Nerveux, il lisse avec fébrilité sa moustache tandis que des gouttes de transpiration glissent le long de ses tempes. Sans me départir de mon sourire, je contemple le chaos qui règne dans son esprit ; conflit entre sa terreur à mon égard et sa loyauté envers l’empire. Dans leurs orbites, ses yeux roulent en tous sens, comme à la recherche d’une vaine échappatoire. Soudain, il se lève et se retire en direction de la cabine d’aisance.
— Navré de vous fausser compagnie, monsieur Estrango. Mais il est des impératifs… s’excuse-t-il.
— Je vous en prie, monsieur Schulmeister ! Faites ! l’encouragé-je, désireux de me retrouver seul avec moi-même.

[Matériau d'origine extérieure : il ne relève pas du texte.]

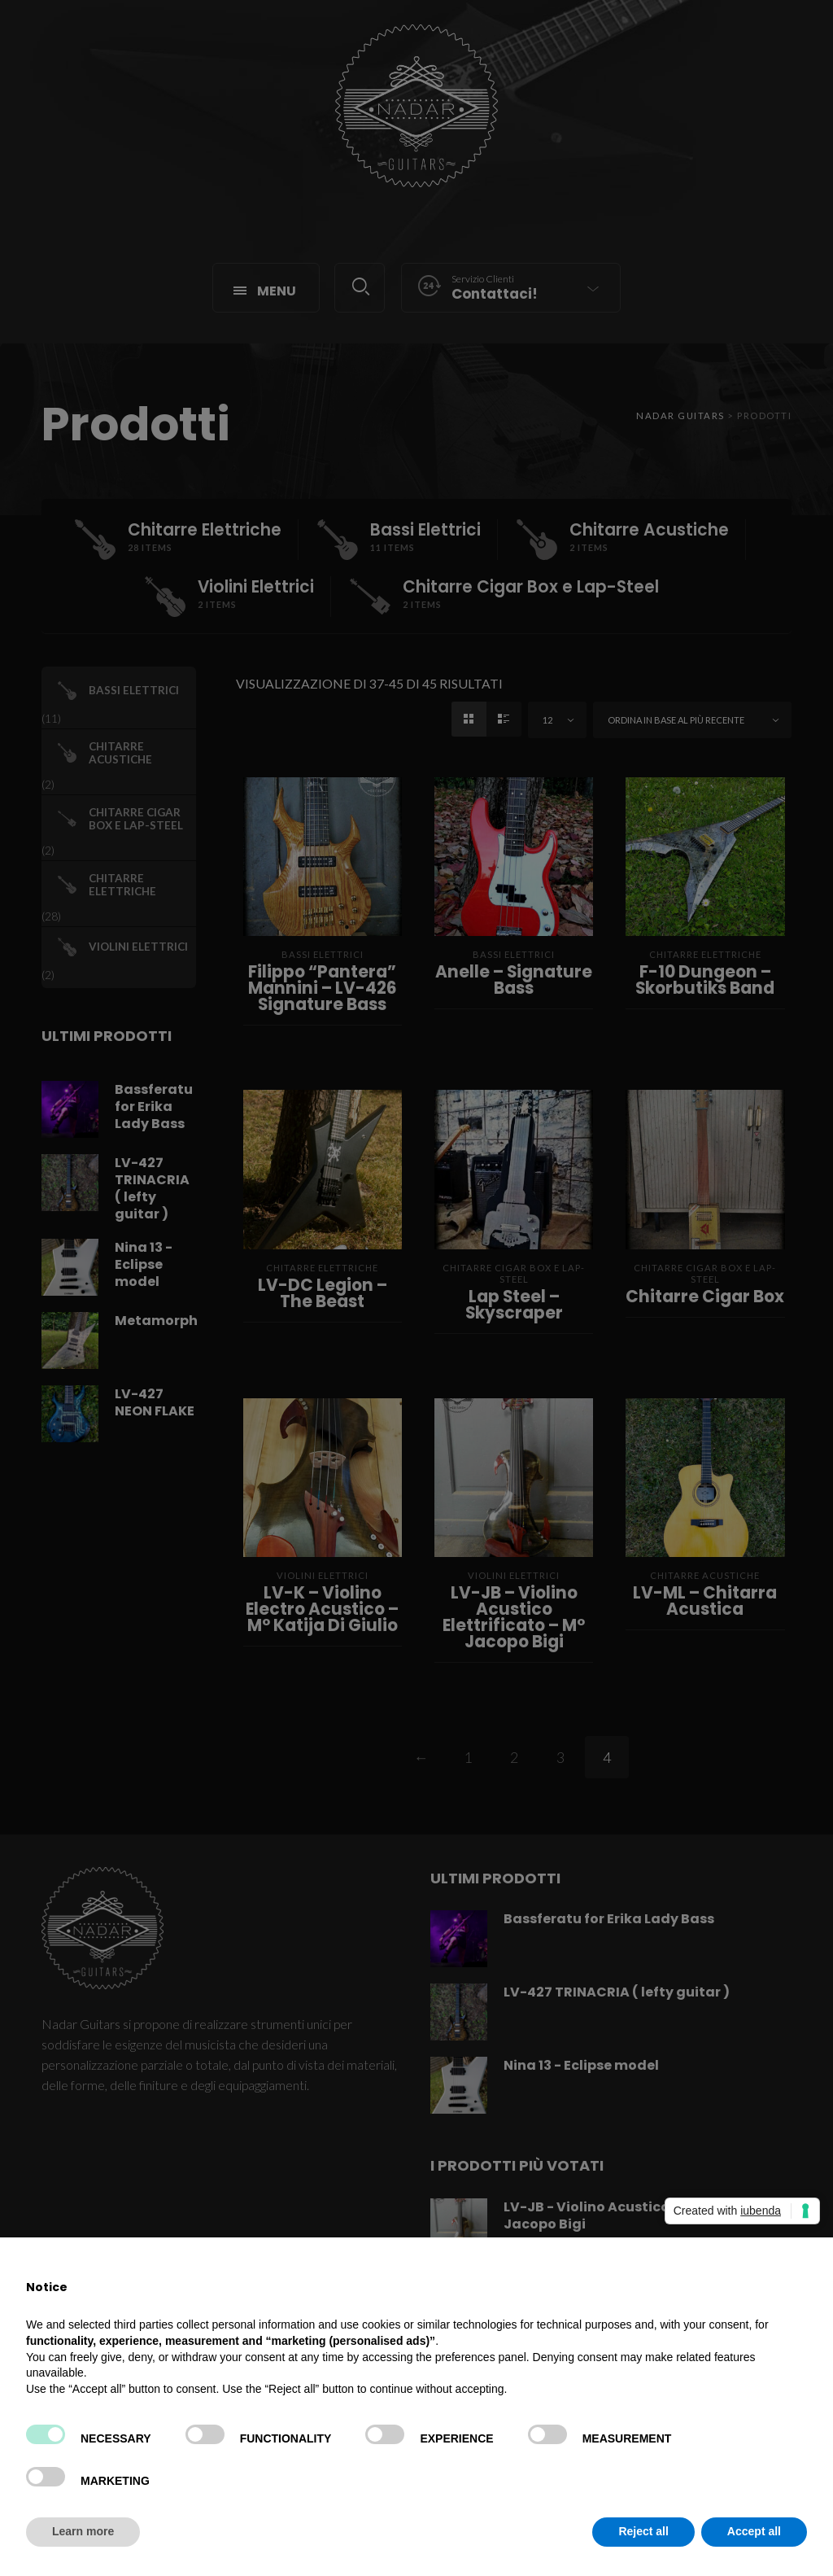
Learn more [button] (83, 2531)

Dans le reflet de la vitre, je me vois, mais je ne reconnais pas mon visage. Qui est donc cet homme dont le regard se dissimule derrière deux verres aux reflets d’argent ? Qui est donc cet homme au sourire si cruel ? Qui est donc cet homme dont le panache le dispute à l’audace. ? Qui est donc cet homme qui parle pour moi ; cet homme qui a fait de moi son jouet, sa marionnette ?

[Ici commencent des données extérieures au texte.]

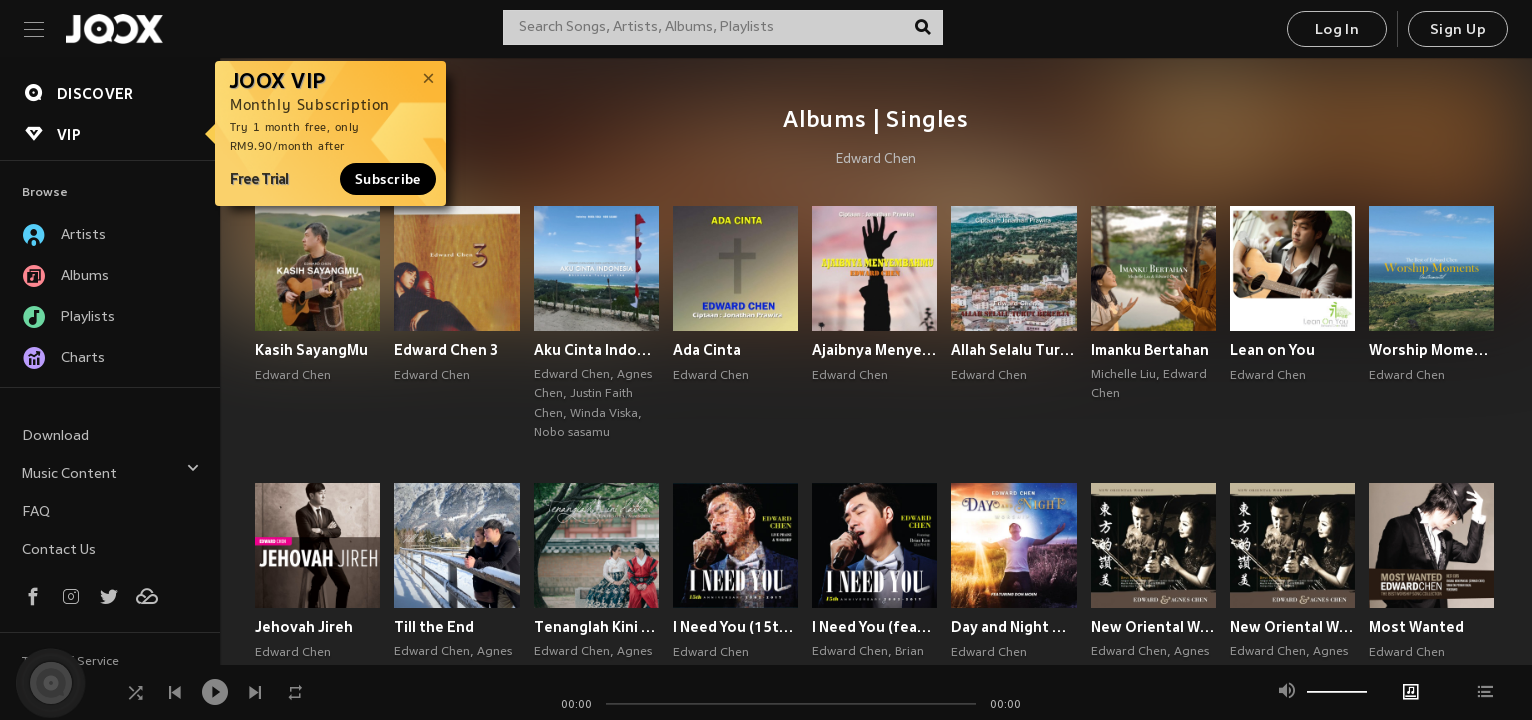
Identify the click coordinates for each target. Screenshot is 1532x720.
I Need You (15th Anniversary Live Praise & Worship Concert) (735, 627)
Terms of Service (70, 662)
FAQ (36, 512)
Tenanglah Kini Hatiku (596, 627)
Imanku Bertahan (1150, 350)
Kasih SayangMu (311, 350)
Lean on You (1272, 350)
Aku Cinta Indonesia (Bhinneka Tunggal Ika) (596, 350)
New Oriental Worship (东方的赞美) (1292, 627)
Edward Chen (876, 160)
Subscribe (388, 179)
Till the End (434, 627)
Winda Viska (604, 414)
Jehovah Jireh (304, 627)
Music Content (111, 471)
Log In (1337, 30)
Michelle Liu (1123, 375)
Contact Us (59, 550)
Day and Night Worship (1013, 627)
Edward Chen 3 (446, 350)
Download (55, 436)
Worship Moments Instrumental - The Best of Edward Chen (1431, 350)
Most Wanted (1416, 627)
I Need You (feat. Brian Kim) (874, 627)
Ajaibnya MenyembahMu (874, 350)
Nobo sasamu (572, 433)
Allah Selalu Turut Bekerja (1013, 350)
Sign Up (1458, 30)
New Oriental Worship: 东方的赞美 (1153, 627)
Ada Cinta (707, 350)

— Oravla, soupire-t-il. D’un geste lent, il attrape un minuscule morceau de papier sur lequel il griffonne un mot, puis le glisse dans la poche de mon oignon. Riovas siod ut.
Au fond de ses yeux, je lis l’inquiétude et non plus l’arrogance et la suffisance. Bercé par les grondements de la rame qui file à vive allure, j’en oublierai presque l’absence de monsieur Schulmeister. Indifférent, concentré sur sa conduite, j’aperçois la silhouette de notre conducteur. Que voit-il ? À quoi pense-t-il lorsqu’il contemple ces fanaux blafards qui défilent ? Sont-ce des spectres, ou bien encore des âmes en peine ? « Ici, commence le territoire des morts », pourrait-on lire sur le fronton de chaque ligne de métro.
Soudain, un bruit de chasse jaillit de derrière moi et quelques instants plus tard, la figure joviale et soulagée de mon compagnon reparaît.
— Encore une fois, veuillez m’excuser pour cette impromptue absence. Hélas, il est des besoins naturels parfois fort pressants.
— Mais tout à fait, monsieur Schulmeister ! m’entends-je lui répondre, onctueux. Cependant, me permettriez-vous d’en faire usage à mon tour ? C’est que je souhaiterai également soulager un besoin tout aussi naturel que le vôtre.
À ces mots, monsieur Schulmeister éclate d’un rire sonore et tonitruant.
— Enfin, pourquoi vous interdirai-je la chose ? Allez-y et tirez, bien à vous, le verrou. Il est toujours fâcheux de se retrouver dans l’embarras, surtout en semblable situation, me recommande-t-il, un sourire de connivence sur les lèvres.
— Merci, murmuré-je tandis que je me retire, circonspect.
Au fond de ses yeux, je ne devine plus la terreur, non plus que le doute qui l’habitait ce tantôt. Est-il le même homme ? Ou bien, par quelque extraordinaire tour, on l’est échangé contre un autre ? Ou simplement, est-il si excellent comédien, qu’il demeure capable de jouer de sa partition en toutes circonstances ? Je m’interroge et aucune réponse ne me satisfait. Mais alors que je marche vers le fond du couloir, une étrange sensation me saisit ; je suis de nouveau moi et mon autre moi me toise du regard. Mon autre moi, ou plutôt une autre moi ? De même allure, vêtue de même, elle se fige, ses yeux plantés dans les miens, au fond du couloir. Je m’engage, elle en fait autant. Je recule, elle accomplit de même et lorsque j’ôte mes verres, elle me révèle son regard cruel.
— Qui es-tu ? lui crié-je comme elle s’avance vers moi ; un feu sauvage brûle au fond de ses prunelles.
— Ut-se iuq ? me rétorque-t-elle, avant de poser ses lèvres sur les miennes.
La rame a disparu et un vent sec chargé de sable et de poussière m’aveugle. Cependant, il est de nouveau là, dressé face à moi, l’étranger, un chèche autour de la tête. Il me fait face. Il est moi ; mon semblable, mon double, mon jumeau. Une main sur le front, je l’invective :
— Que veux-tu ? Que me veux-tu ?
— Ut-xuev em euq ? Ut-xuev ut ? se moque-t-il, avant d’éclater de rire.
Mais c’est un rire qui sonne faux, un rire chargé d’angoisse. Au travers du tissu, je devine ses yeux empreints de tristesse et d’inquiétude, malgré une apparence d’arrogance.